AT the end of the 19th Century, European countries, in what became known as the scramble for Africa, sought to carve up the continent between them.
In 2008, the scramble is to secure the continent's finest footballing talent.
The regard in which African players are now held by Premier League clubs is plain for all to see.
When Mali hosted the Africa Cup of Nations in 2002, England's top flight was stripped of just eight players.
Fast forward to the 2008 edition in Ghana and that figure has risen to a staggering 35.
And despite many a manager's criticism of the tournament's mid-season scheduling, it appears likely that the trend will only continue to grow.
BBC Sport understands that all but five Premier League clubs have sent scouts to the Nations Cup, not only to spot potential recruits for the here and now but, more importantly, for the future.
"We already know the players and I don't think any clubs of our calibre go there to sign a player — they should know who they want a long time before," said Chelsea's chief scout and head of youth development Frank Arnesen. "We are monitoring for the future."

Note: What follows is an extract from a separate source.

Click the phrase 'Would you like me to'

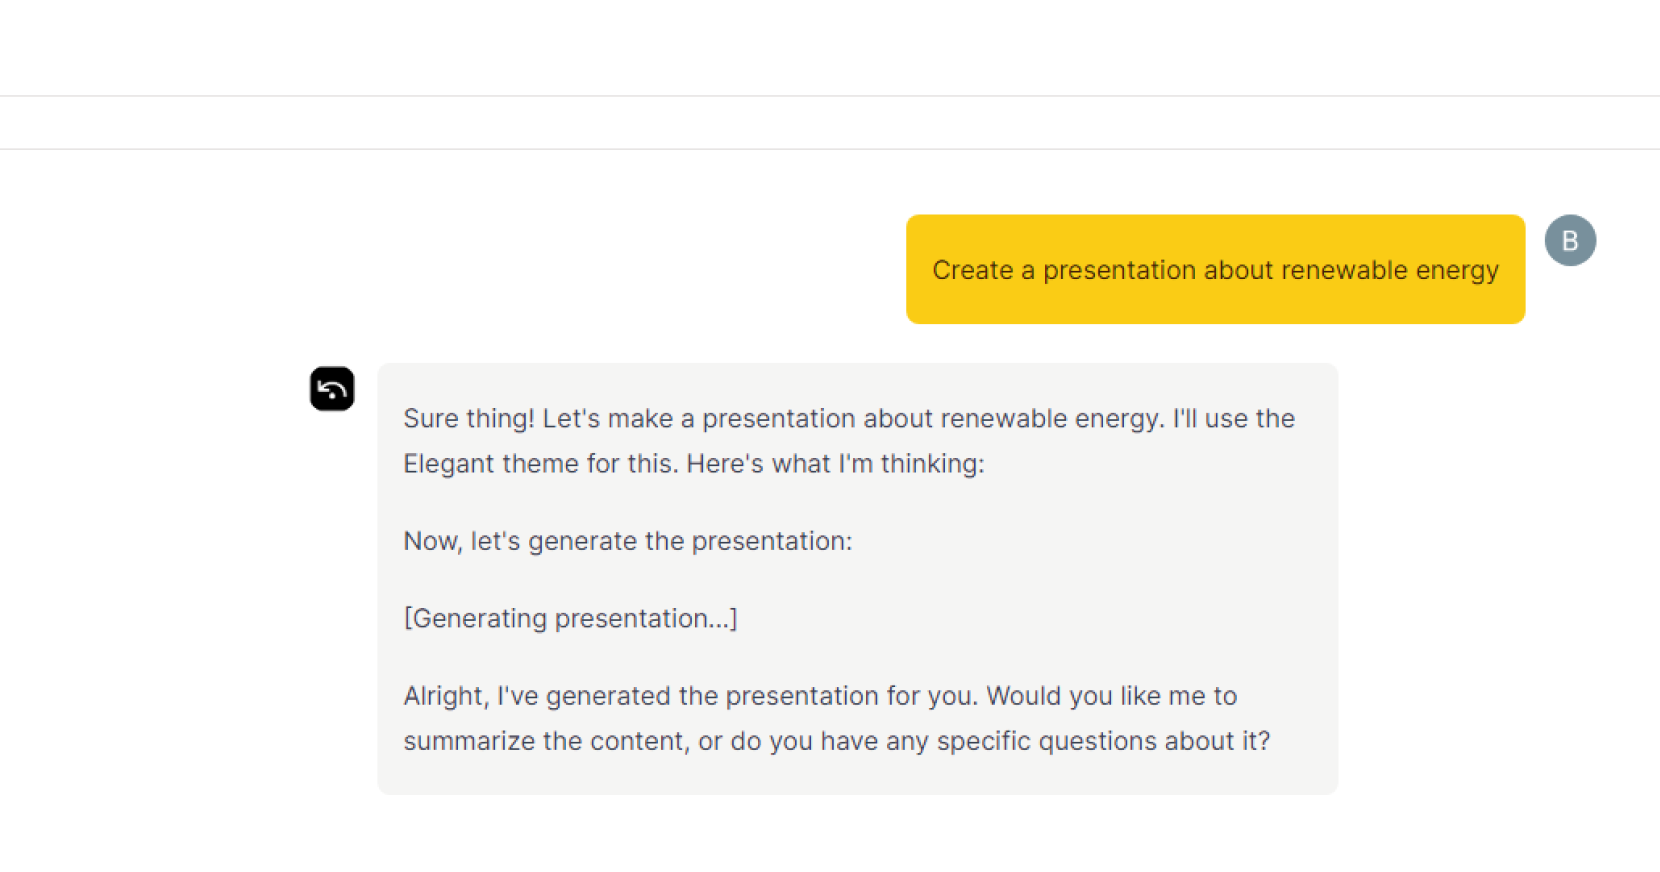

Chelsea's four players competing at the Nations Cup — Didier Drogba, Michael Essien, Salomon Kalou and Jon Mikel Obi — were purchased from other European clubs at a total cost of more than £50m.
Part of Arnesen's job is to ensure the club secure the best possible talent at the best possible price.
If a club can identify and buy talent before African players make their name in the major European leagues, there are huge savings to be made.
But even if they have made a name for themselves, BBC Sport found a widespread belief in the Premier League that African players offer excellent value for money.
"Look at Habib Beye, whom we signed from Marseille for £2m," said Newcastle first-team coach Steve Round.
"For a full international of his pedigree and the amount of games he has played in Europe and the Champions League, to get an English player of the same pedigree could cost you in the region of £8m-£10m."
Just as important as the financial advantages are the physical and technical perk.
"One of the most significant changes to the Premier League over the past five years is how much the high intensity output has improved — it has gone up about 2.5km in the last five years, which is a colossal amount," added Round.
"That is partly due to better training methods and better athletes being produced but also because of the influx of a lot of these African players who, physically, are very good."
Tord Grip, a member of the Manchester City coaching staff under Sven-Goran Eriksson, added: "They seem to be well-suited to the style of play in the Premier League.
"African players are strong, athletic and good technically. You also find that they are very motivated, because they have come from a difficult and poor background."
Arnesen insists individuals from any background can make it to the top, but the Dane concedes the amount of football played by Africans as they grow up is key to their development, a point echoed by Damien Comolli.
"When you go to any country in Africa, people, especially kids, play football from eight in the morning until late at night," said Tottenham's sporting director.
"When you have millions of kids playing street football all day long, players will come through, exactly like in Brazil."
Scouting is a time-consuming and expensive business and BBC Sport has learned that one major Premier League club's scouting wage bill runs close to £1m.
If monitoring players in Europe is a difficult logistical exercise, it is even harder in Africa, given the sheer size of the continent - Nigeria's population alone is more than 130 million.
Arsenal, who have former player Gilles Grimandi scouting for them in Ghana, have had an advantage over many of their Premier League rivals because of manager Arsene Wenger's close relationship with compatriot Jean-Marc Guillou.
As well as giving Wenger his break in management - the two worked together at Cannes — Guillou helped set up an academy in the Cote d’Ivoire, run in co-operation with the local team ASEC of Abidjan.
Graduates of that Academy include Arsenal's Kolo Toure and Emmanuel Eboue, Chelsea's Kalou, and half the Ivory Coast 2006 World Cup squad.
"They are now well-coached because some of them are coming through various coaching systems or development centres that are producing quality players now," said Wigan assistant manager Eric Black.
“The indiscipline that was there maybe 10 years ago is disappearing. They're being coached by European coaches who are in Africa, or when they are at clubs in Europe.”
With players from just four Premier League clubs - Derby, Aston Villa and Manchester City and Wigan - not present in Ghana and the country awash with their scouts, England needs little convincing of Africa's worth.